■ Text section:
Start of Block

Isaiah Mays

Black and white photograph of African American man in suite of late 1800s wearing Medal of Honor
Corporal Isaiah Mays wearing his Medal of Honor in the late 1800s

Library of Congress

Quick Facts
Buffalo Soldier and Medal of Honor Recipient
Place of Birth:
Carter's Bridge, Virginia
Date of Birth:
February 16, 1858
Place of Death:
Phoenix, Arizona
Date of Death:
May 2, 1925
Place of Burial:
Arlington, Virginia
Cemetery Name:
Arlington National Cemetery

Isaiah Mays was born enslaved on February 16, 1858, in Carter’s Bridge Virginia. In 1865, after the Civil War ended, Mays and his family moved to Ohio. When he was 23, Mays enlisted in the Twenty-Fourth Infantry at the Columbus Barracks. By 1889, he had achieved the rank of corporal in the Twenty-Fourth’s Company B.

On May 11 of that year, Mays and other members of Company B escorted Major Joseph W. Wham from Fort Grant to Fort Thomas in the Arizona Territory to deliver $28,345.10 in gold coins for the military payroll. Major Wham had been delivering payroll in this fashion for 12 years. The Buffalo Soldiers traveling with him had a combined 85 years of military service. Nevertheless, en route, the two-wagon convoy was attacked in what came to be known as the Wham Paymaster Robbery.

The first wagon had Wham, his assistant, and Private Hamilton Lewis of the Twenty-Fourth, who drove the mule team. It also held the gold coins weighing 250 pounds in an oak strongbox. Behind Wham’s wagon, the escort wagon carried eight members of the Twenty-Fourth Infantry along with two members of the Tenth Cavalry riding beside on horseback. As the group traveled the road toward Fort Thomas and Wham’s wagon crested the hill, Lewis noticed a large boulder pushed into the middle of the road. As the men of the Twenty-Fourth tried to move the boulder out of the road, a shot came from a fortified position 50 feet above. A volley of about 20 guns followed, according to Wham’s after-action report. For about 30 minutes the soldiers exchanged gunfire with the ambushers.

End of Block

■ Dataset excerpts:
Start of Block

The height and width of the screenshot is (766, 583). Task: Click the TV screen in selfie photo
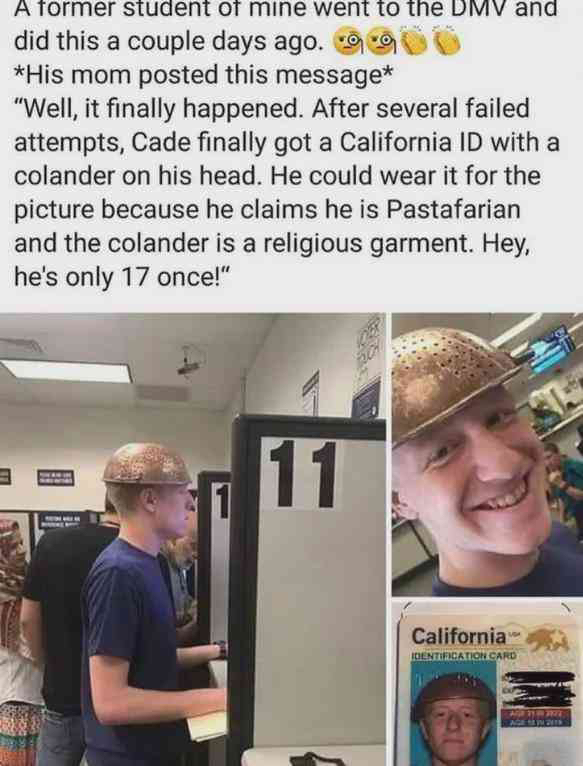(x=552, y=350)
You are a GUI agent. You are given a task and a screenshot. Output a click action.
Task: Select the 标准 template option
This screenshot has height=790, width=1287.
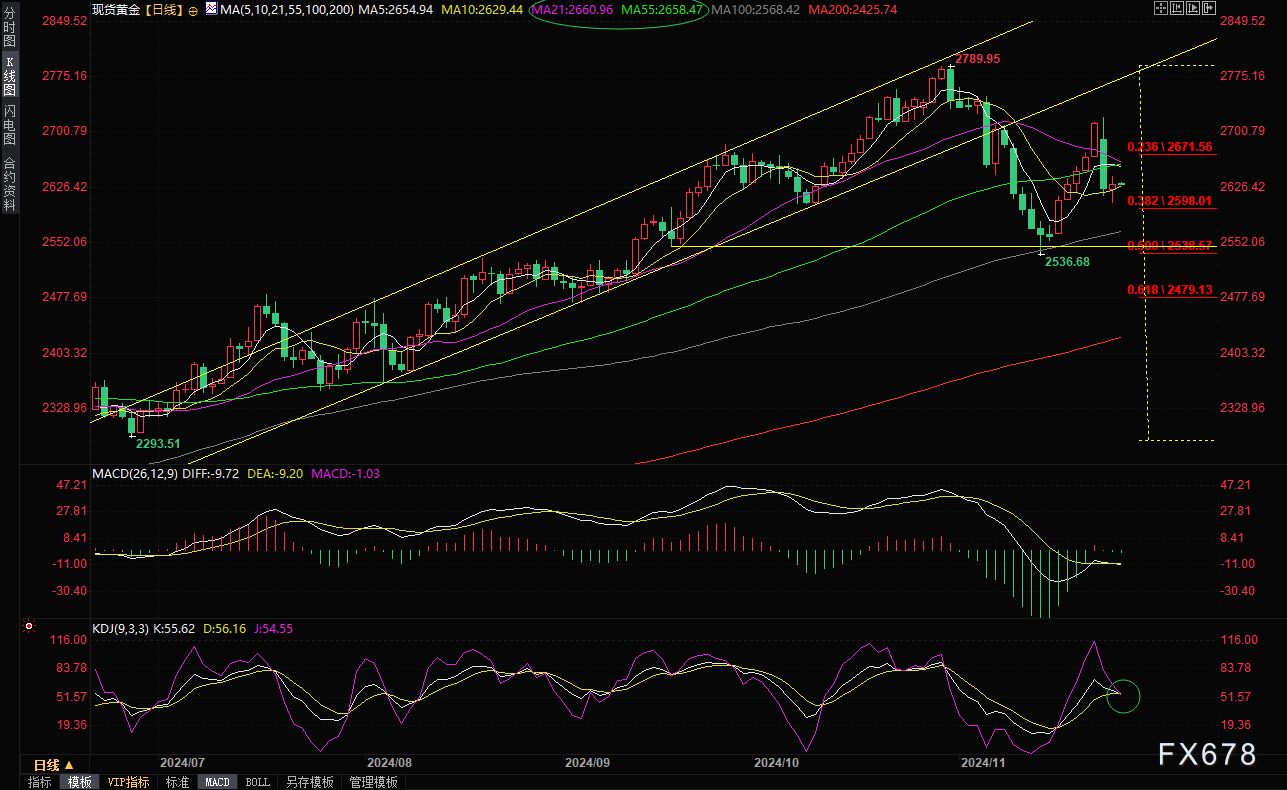pyautogui.click(x=177, y=782)
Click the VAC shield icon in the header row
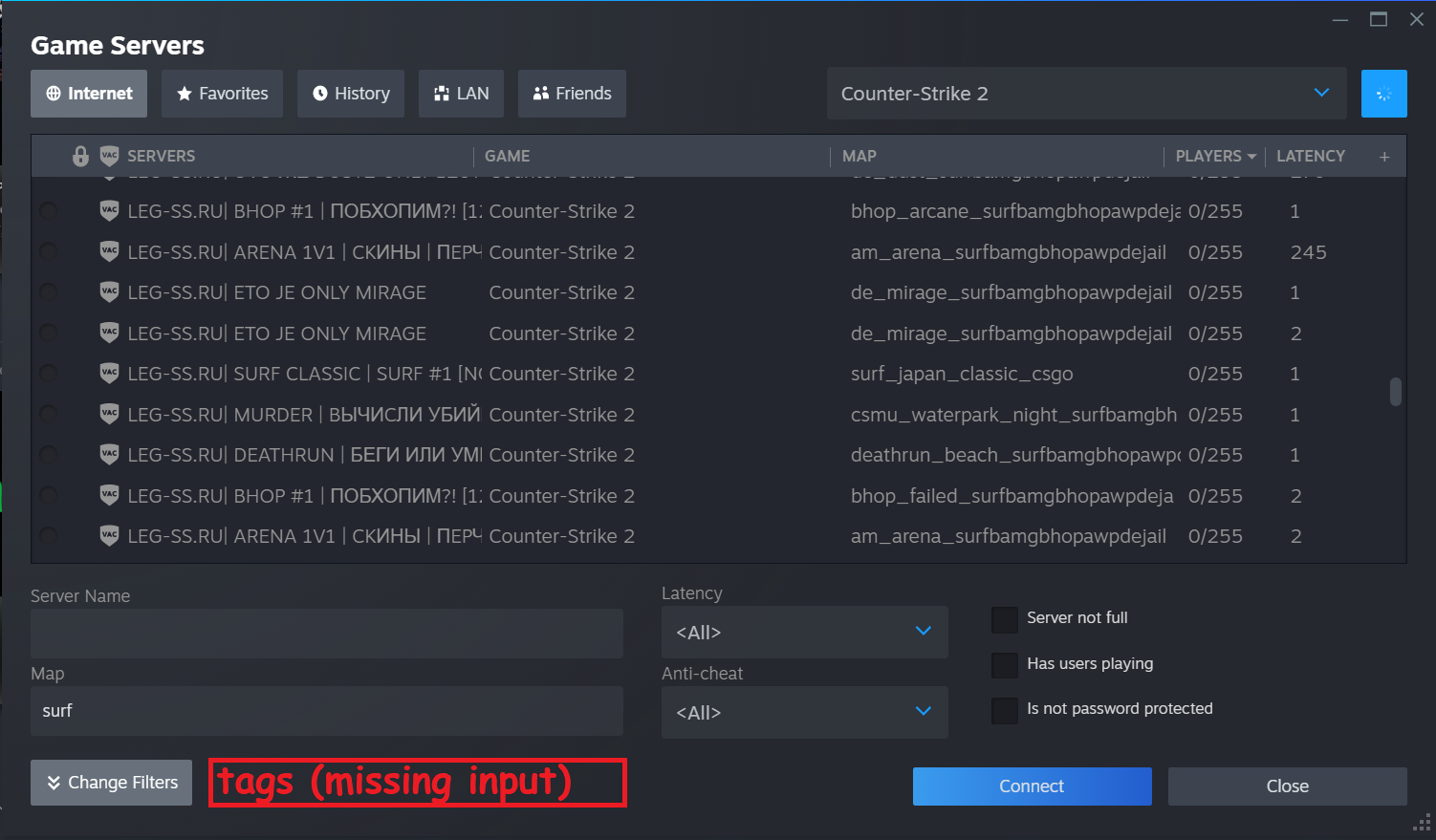Viewport: 1436px width, 840px height. tap(109, 156)
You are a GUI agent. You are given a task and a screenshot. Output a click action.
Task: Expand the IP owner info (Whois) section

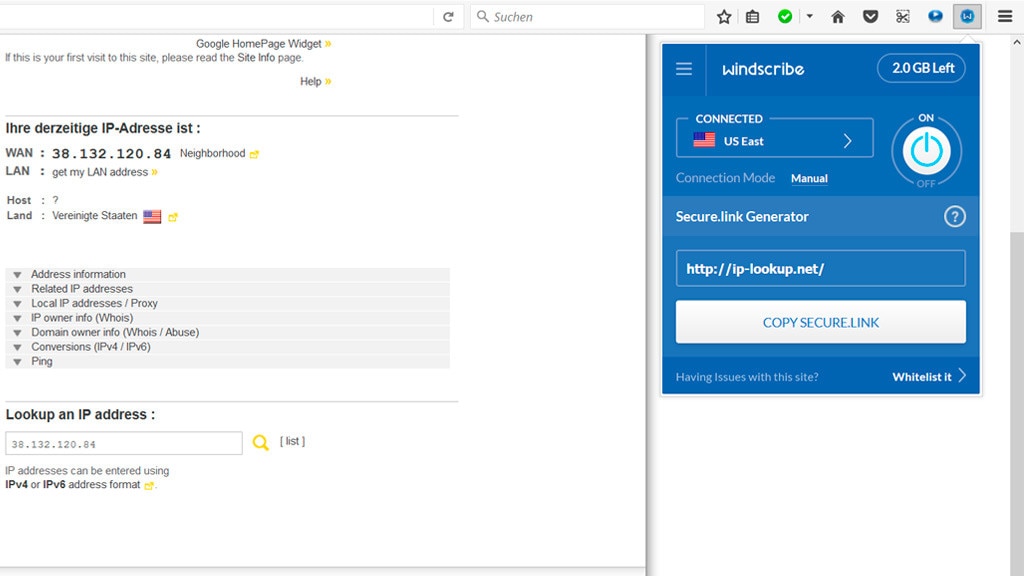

End of Block

■ Assignment 1: Quote the Isaiah Mays text from "Isaiah Mays was" to "Wham Paymaster Robbery.".
■ Assignment 2: Extend the Isaiah Mays text past its final sentence.
None of the lines are needed for this.

■ Answer space 1:
Isaiah Mays was born enslaved on February 16, 1858, in Carter’s Bridge Virginia. In 1865, after the Civil War ended, Mays and his family moved to Ohio. When he was 23, Mays enlisted in the Twenty-Fourth Infantry at the Columbus Barracks. By 1889, he had achieved the rank of corporal in the Twenty-Fourth’s Company B.

On May 11 of that year, Mays and other members of Company B escorted Major Joseph W. Wham from Fort Grant to Fort Thomas in the Arizona Territory to deliver $28,345.10 in gold coins for the military payroll. Major Wham had been delivering payroll in this fashion for 12 years. The Buffalo Soldiers traveling with him had a combined 85 years of military service. Nevertheless, en route, the two-wagon convoy was attacked in what came to be known as the Wham Paymaster Robbery.

■ Answer space 2:
As casualties among the soldiers continued to mount, Corporal Mays took it upon himself to go for help. He knew that if help didn’t arrive that he and his comrades would not survive the assault. Mays crawled and ran more than two miles to the nearest ranch for help. By the time more soldiers arrived the bandits had taken the gold and fled. While most of the soldiers were wounded no members of the escort died during this confrontation.

In Wham’s report, he stressed the bravery and valor of the Black soldiers who were with him that day. He wrote, “I never witnessed better courage or better fighting than shown by these soldiers, on May 11, 1889.” A U.S. Marshal who investigated the robbery concurred. In his report, he wrote, “I am satisfied a braver or better defense could not have been made under like circumstances, and to have remained longer would have proven a useless sacrifice of life without a vestige of hope to succeed.”

Wham recommended Mays for the Medal of Honor in September 1889, which he was awarded on February 19, 1890. His citation read, “Gallantry in the fight between Paymaster Wham’s escort and robbers. Mays walked and crawled 2 miles to a ranch for help.”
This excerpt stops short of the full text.